Training with texel tuning. I still needed data. I bootstrapped it the way chess engines have for years: texel tuning. The idea, borrowed from the Texel engine, is to treat the evaluator as a probabilistic predictor of game outcomes. Given a position and its final result (win, loss, draw), the evaluation should approximate the log-odds of winning. Squash the scalar output through a sigmoid, compare it to the actual result, backpropagate. 使用 Texel 调优进行训练。我仍然需要数据。我采用了国际象棋引擎多年来使用的方法:Texel 调优。这个想法借鉴自 Texel 引擎,即将评估器视为游戏结果的概率预测器。给定一个局面及其最终结果(胜、负、平),评估值应近似于获胜的对数几率。将标量输出通过 Sigmoid 函数压缩,与实际结果进行比较,然后进行反向传播。
The pipeline: Self-play a bunch of games with a weak baseline evaluator (initially just score difference). For every position along every game, record (features, final_outcome). Train the MLP to minimize MSE(sigmoid(k * eval), outcome), where k is a scaling constant that’s also learned. Replace the evaluator with the trained one. Self-play again. Repeat. A few passes in, the network was playing “positional” moves I hadn’t hand-coded, leaving lines partially completed to bait the opponent, avoiding placements that handed the opponent easy safety improvements. It felt like it had actually learned something about Larss. 流水线如下:使用一个较弱的基准评估器(最初仅为分数差)进行大量自我对弈。记录每场比赛中每个局面的(特征,最终结果)。训练 MLP 以最小化 MSE(sigmoid(k * eval), outcome),其中 k 是一个同样需要学习的缩放常数。用训练好的评估器替换旧的。再次自我对弈。重复上述过程。几轮之后,网络开始走出我没有手动编写过的“位置型”棋步,比如故意留下未完成的行来诱导对手,或者避免做出让对手轻易改善安全性的放置。感觉它确实学到了一些关于 Larss 的东西。

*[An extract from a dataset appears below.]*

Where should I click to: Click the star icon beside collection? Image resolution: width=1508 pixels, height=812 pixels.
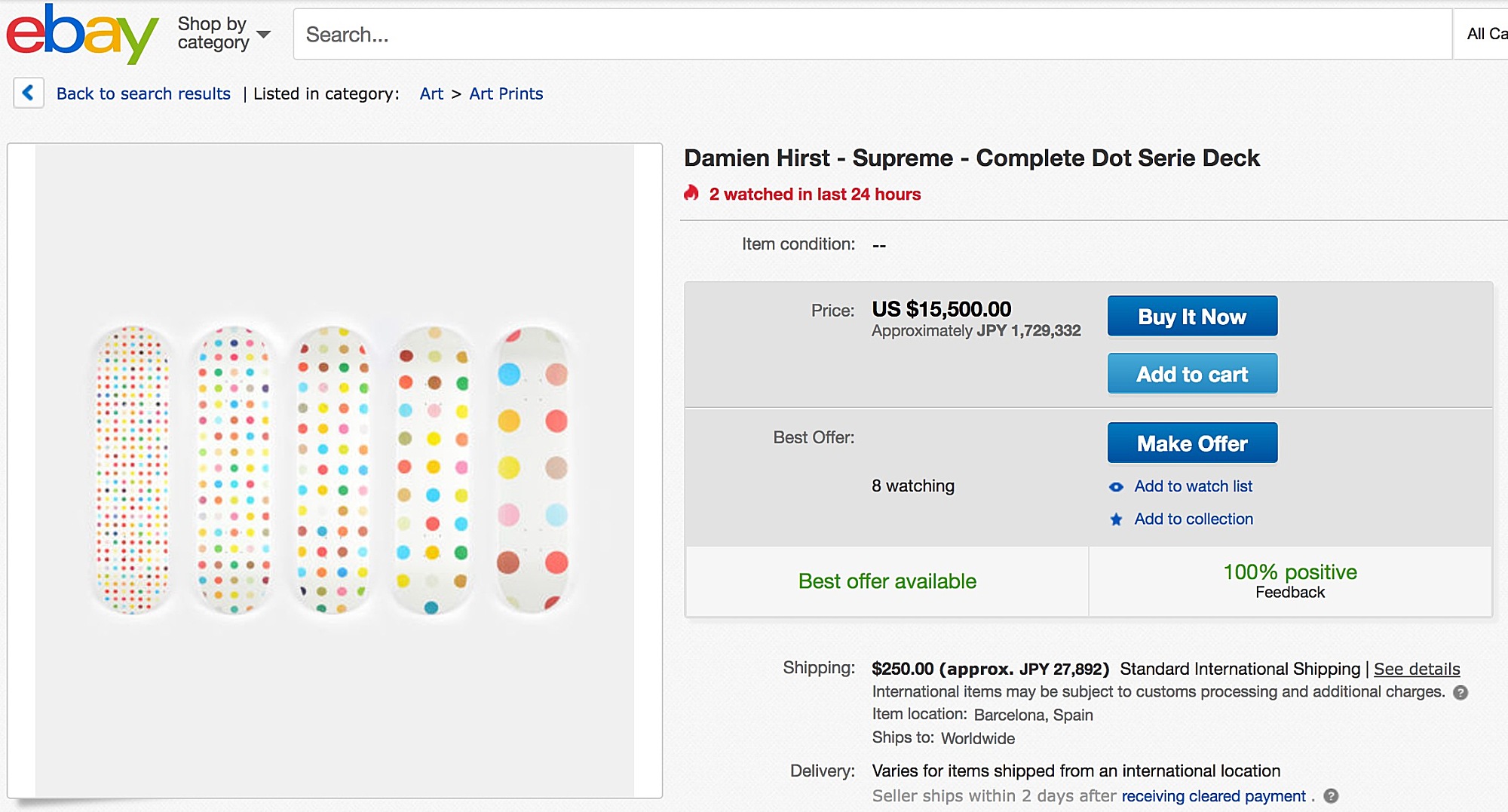(1116, 519)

Results, and the lesson I didn’t want to learn. The MLP worked. It played real Larss. Then I trained a linear model on the same features, the same data, the same texel loss. Just a dot product between the feature vector and a weight vector. It was better. Not enormously, but consistently. 结果,以及我不想学到的教训。MLP 成功了,它能玩真正的 Larss。然后,我用相同的特征、相同的数据和相同的 Texel 损失函数训练了一个线性模型。仅仅是特征向量和权重向量的点积。结果它表现得更好。虽然提升不是巨大,但非常稳定。